__REQUIRED TASK__:
Reproduce the lines below word for word, but leave out the pictures.

[Collected data entries]
□ □ □ □ □

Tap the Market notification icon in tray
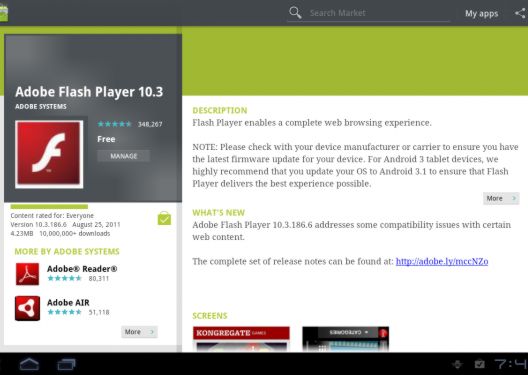The width and height of the screenshot is (528, 375). (x=480, y=364)
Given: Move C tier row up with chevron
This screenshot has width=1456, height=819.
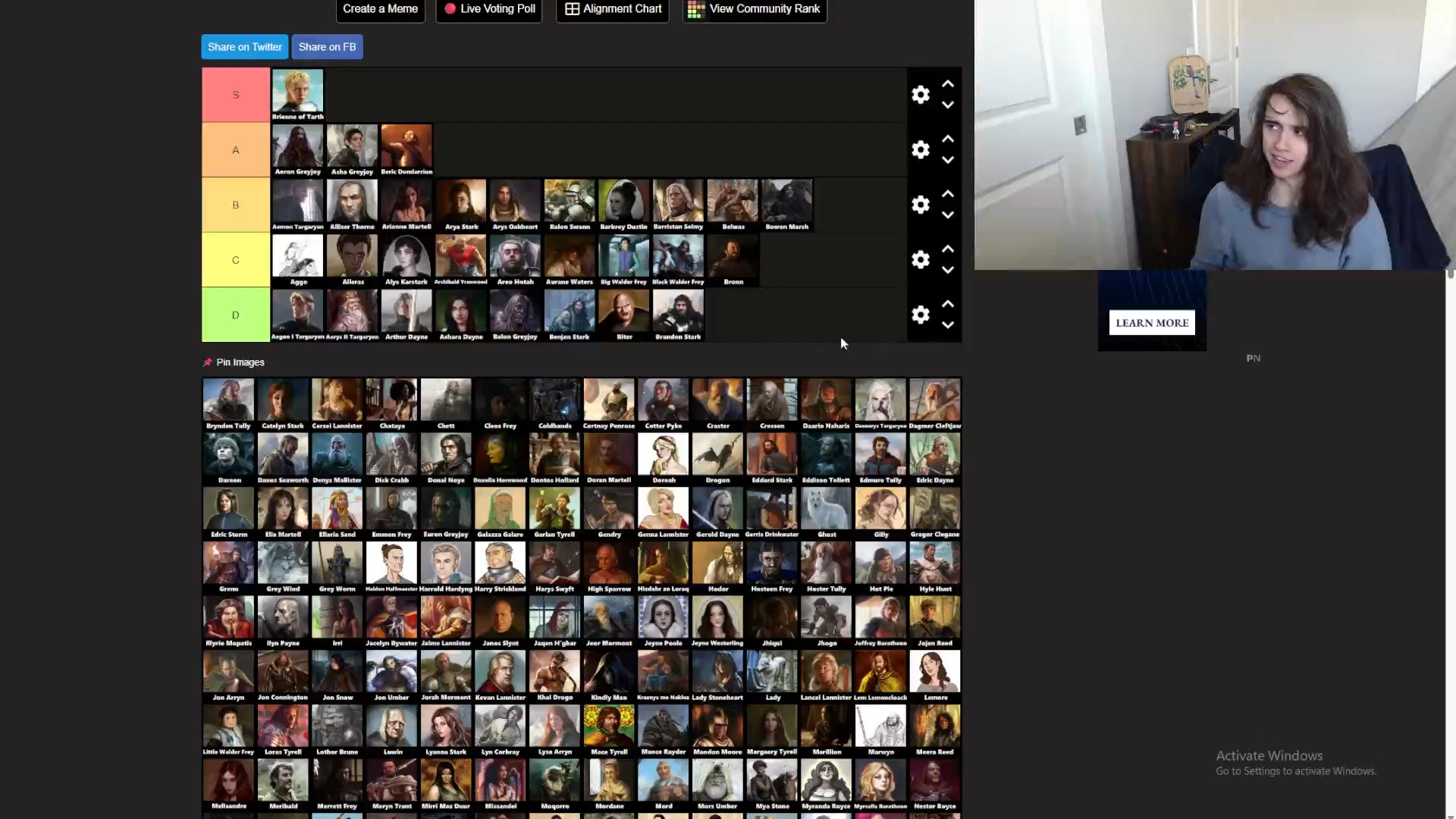Looking at the screenshot, I should pos(948,249).
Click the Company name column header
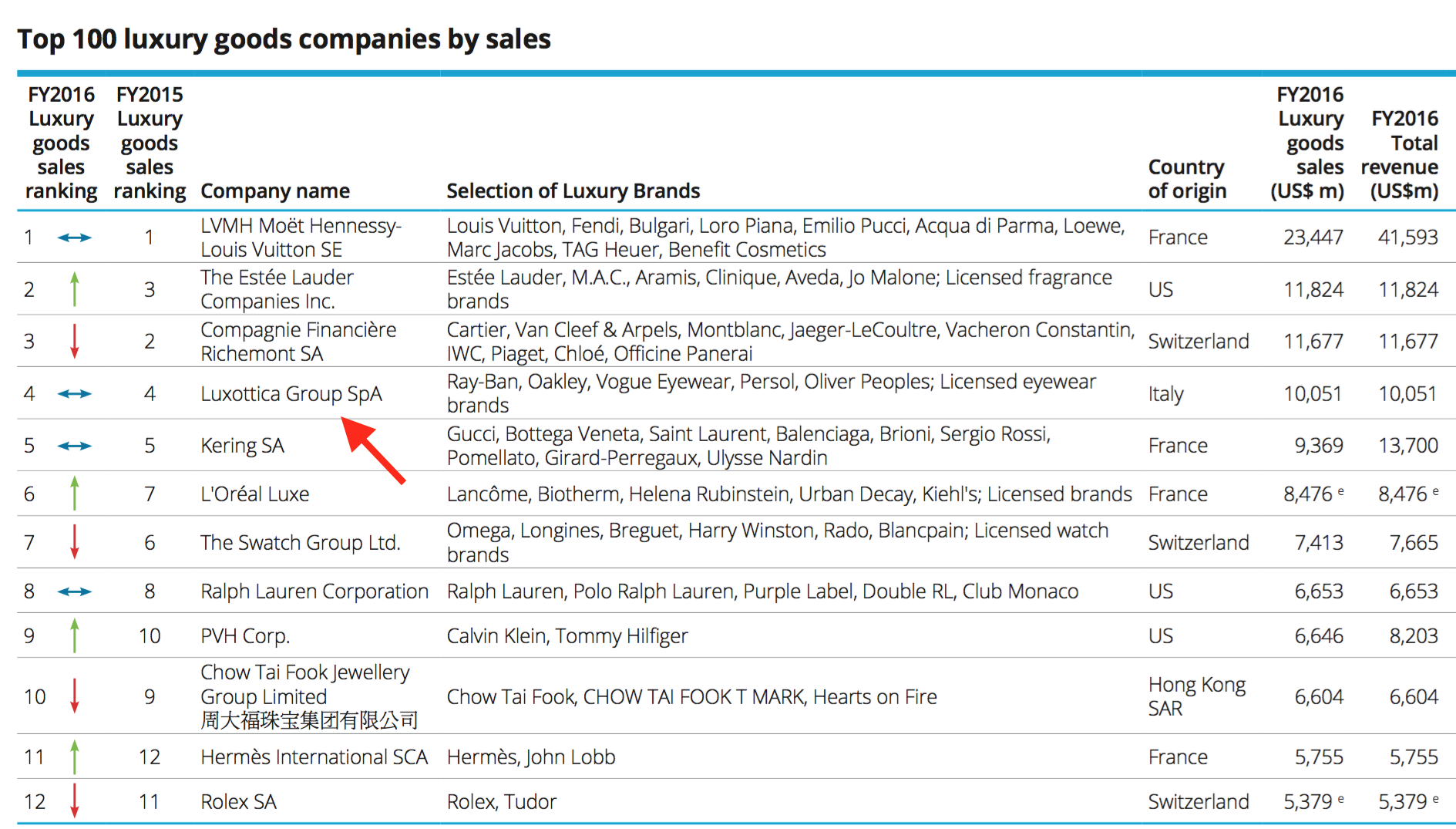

□ □ □ □ □

__ANSWER BELOW__:
Tap the Market notification icon in tray
The width and height of the screenshot is (528, 375). (x=480, y=364)
Given: Move C tier row up with chevron
This screenshot has width=1456, height=819.
Looking at the screenshot, I should pos(948,249).
Click the Company name column header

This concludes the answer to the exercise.